The inhibition of neo-intima proliferation suggested in our study is an adjunctive effect, as the marked lipid-lowering and anti-inflammatory action of atorvastatin 80 mg improved clinical outcome and helped control the progression of atherosclerosis. Our findings therefore further encourage the use of aggressive high-dose statin treatment in patients referred for complex stenting procedures.
Limits
The current study uses a validated method of matching comparison8,9 between stenting procedures performed at two different centres instead of the more traditional double blind placebo control single centre study. In theory these procedures might have been performed at two centres adopting different technical solutions, based on their peculiar experience. However the adopted matching process, based on anatomical, clinical and procedural characteristics, likely enabled an accurate comparison between two similar groups of patients.
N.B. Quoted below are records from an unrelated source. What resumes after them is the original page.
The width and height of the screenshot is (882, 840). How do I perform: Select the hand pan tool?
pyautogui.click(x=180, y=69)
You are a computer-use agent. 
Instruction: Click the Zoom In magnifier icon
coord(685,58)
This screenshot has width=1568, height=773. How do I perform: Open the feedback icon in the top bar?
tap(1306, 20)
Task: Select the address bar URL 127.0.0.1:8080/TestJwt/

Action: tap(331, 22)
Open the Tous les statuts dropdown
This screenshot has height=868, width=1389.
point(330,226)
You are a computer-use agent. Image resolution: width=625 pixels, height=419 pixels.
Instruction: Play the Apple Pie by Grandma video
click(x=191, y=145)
A number of clinical and angiographic parameters well known to affect the restenosis rate after stenting procedures were found to be inconsequential in this study. The explanation seemingly rests in the small number of patients with these characteristics in both groups of patients. Some parameters, in fact, which were more represented (length of the lesions, diabetes) showed a trend toward affecting the restenosis rate consistent with the data in the literature. However, the study was primarily tailored to study the effect of high dose atorvastatin on restenosis rate.